Leo XIV. beim Mittagsgebet auf dem Petersplatz: "Versichere allen Opfern von Gewalt und Terrorismus meine Verbundenheit im Gebet"
Vatikanstadt, 08.02.2026 (KAP) Papst Leo XIV. hat die brutalen Angriffe auf verschiedene Gemeinden in Nigeria verurteilt. Die Attacken mit vielen Toten hätten bei ihm Schmerz und Sorge ausgelöst, sagte Leo XIV. am Sonntag beim Mittagsgebet auf dem Petersplatz. "Ich versichere allen Opfer von Gewalt und Terrorismus meine Verbundenheit im Gebet". Zudem hoffe das Kirchenoberhaupt, dass die zuständigen Behörden weiterhin entschlossen daran arbeiteten, die Sicherheit und den Schutz des Lebens jedes Bürgers zu gewährleisten.
Damit reagierte der Papst auf diverse Angriffe der vergangenen Tage in Nigeria. Sowohl im Westen als auch im Norden des Landes hatten schwer bewaffnete Banden mehrere Dörfer überfallen, Menschen verschleppt und getötet. Neben islamistischen Attacken kommt es landesweit immer wieder zu Entführungen und Überfällen durch bewaffnete Banden. Das gilt zunehmend auch in Gegenden, die früher als vergleichsweise stabil galten.

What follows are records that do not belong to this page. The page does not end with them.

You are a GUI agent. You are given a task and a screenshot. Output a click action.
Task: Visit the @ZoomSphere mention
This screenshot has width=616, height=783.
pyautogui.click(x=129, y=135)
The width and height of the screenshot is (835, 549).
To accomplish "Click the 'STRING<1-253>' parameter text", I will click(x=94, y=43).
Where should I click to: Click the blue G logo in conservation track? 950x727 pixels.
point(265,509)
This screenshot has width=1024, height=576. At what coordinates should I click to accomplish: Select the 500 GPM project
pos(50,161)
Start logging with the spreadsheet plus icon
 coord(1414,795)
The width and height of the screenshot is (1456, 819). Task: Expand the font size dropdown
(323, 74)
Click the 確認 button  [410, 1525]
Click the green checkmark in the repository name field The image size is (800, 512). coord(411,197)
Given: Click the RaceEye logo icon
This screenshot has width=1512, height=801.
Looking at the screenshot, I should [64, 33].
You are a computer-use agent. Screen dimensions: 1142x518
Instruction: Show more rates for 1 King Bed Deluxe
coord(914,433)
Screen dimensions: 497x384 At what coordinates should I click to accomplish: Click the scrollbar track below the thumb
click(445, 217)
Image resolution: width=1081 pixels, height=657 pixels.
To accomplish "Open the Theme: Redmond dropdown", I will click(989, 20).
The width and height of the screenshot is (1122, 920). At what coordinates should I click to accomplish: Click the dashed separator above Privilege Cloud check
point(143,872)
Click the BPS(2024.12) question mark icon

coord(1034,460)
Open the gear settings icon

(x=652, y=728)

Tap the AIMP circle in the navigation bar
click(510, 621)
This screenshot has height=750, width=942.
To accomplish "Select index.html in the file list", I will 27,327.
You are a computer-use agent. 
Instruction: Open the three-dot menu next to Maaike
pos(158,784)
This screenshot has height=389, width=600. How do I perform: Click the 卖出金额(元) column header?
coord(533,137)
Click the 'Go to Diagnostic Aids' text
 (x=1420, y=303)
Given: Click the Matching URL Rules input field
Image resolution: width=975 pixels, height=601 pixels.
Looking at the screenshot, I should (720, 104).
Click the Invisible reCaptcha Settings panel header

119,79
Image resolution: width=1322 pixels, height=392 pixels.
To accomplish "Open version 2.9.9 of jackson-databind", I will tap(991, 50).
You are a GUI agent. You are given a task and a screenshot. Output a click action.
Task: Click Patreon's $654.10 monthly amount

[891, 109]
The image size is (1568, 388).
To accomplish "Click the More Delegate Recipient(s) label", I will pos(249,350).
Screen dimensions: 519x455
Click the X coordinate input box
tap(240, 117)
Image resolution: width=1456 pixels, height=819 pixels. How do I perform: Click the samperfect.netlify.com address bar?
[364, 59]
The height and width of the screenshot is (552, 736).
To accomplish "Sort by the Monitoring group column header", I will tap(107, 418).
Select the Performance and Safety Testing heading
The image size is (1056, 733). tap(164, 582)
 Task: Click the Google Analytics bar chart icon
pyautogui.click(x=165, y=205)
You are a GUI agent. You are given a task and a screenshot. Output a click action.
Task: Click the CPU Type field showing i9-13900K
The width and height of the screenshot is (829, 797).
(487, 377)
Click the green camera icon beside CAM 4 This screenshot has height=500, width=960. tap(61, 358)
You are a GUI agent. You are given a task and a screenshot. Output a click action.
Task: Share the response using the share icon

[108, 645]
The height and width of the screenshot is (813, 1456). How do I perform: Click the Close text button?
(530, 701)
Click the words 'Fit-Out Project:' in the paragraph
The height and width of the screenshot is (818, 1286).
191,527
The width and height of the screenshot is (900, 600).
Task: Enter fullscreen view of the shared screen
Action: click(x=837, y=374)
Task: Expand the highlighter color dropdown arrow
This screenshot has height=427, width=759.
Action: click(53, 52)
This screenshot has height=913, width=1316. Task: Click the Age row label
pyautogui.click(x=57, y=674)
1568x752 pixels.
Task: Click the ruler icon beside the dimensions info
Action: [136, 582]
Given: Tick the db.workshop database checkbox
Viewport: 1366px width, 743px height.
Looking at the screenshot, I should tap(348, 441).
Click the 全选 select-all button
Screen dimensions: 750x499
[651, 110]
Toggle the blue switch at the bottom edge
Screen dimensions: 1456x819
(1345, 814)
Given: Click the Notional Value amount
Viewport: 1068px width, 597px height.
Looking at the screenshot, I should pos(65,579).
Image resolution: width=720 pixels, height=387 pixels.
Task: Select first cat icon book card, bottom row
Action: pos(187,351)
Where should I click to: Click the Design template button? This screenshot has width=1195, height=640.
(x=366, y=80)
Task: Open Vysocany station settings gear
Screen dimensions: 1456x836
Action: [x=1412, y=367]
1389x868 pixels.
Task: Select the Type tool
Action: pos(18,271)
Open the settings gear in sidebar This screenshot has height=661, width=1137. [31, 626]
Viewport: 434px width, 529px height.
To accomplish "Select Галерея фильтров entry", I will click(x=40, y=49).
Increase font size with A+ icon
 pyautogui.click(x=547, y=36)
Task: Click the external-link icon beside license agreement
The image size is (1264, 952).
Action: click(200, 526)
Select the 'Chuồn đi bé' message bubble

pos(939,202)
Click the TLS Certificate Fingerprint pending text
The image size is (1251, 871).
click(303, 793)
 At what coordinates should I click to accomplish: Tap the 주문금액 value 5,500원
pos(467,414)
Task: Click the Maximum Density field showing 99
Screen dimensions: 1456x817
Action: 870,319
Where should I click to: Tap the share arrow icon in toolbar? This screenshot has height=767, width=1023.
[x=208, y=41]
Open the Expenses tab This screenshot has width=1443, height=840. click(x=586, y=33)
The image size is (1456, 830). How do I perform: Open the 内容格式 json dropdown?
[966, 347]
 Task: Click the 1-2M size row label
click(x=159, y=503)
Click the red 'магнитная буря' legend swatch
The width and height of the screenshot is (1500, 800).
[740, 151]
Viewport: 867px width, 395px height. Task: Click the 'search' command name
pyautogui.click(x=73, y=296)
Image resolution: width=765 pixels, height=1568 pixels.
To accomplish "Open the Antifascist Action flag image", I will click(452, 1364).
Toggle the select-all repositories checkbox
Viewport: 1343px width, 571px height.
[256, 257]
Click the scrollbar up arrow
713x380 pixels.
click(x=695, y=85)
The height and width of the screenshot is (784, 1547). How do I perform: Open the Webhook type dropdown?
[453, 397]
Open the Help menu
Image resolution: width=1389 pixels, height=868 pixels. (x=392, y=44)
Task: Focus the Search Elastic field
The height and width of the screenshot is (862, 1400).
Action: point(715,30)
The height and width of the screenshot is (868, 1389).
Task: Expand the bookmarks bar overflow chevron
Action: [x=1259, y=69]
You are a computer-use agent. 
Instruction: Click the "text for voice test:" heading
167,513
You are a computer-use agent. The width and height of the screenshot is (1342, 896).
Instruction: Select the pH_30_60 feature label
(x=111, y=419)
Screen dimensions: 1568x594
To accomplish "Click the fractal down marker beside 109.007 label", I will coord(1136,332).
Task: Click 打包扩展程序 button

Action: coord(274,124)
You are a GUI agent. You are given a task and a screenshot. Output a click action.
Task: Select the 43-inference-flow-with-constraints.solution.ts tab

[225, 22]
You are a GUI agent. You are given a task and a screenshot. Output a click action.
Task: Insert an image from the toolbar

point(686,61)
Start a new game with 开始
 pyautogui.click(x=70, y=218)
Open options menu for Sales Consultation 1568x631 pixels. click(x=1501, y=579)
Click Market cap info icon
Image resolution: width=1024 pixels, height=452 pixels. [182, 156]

Machtstrategien bieten keine Zukunft
Leo XIV. erneuerte zudem seine Kritik an Machtpolitik jeglicher Art. "Die Strategien der wirtschaftlichen und militärischen Macht - das lehrt uns die Geschichte - bieten der Menschheit keine Zukunft", betonte das Kirchenoberhaupt. Es gelte, weiterhin für den Frieden zu beten. "Die Zukunft liegt im Respekt und in der Geschwisterlichkeit zwischen den Völkern", so Papst Leo.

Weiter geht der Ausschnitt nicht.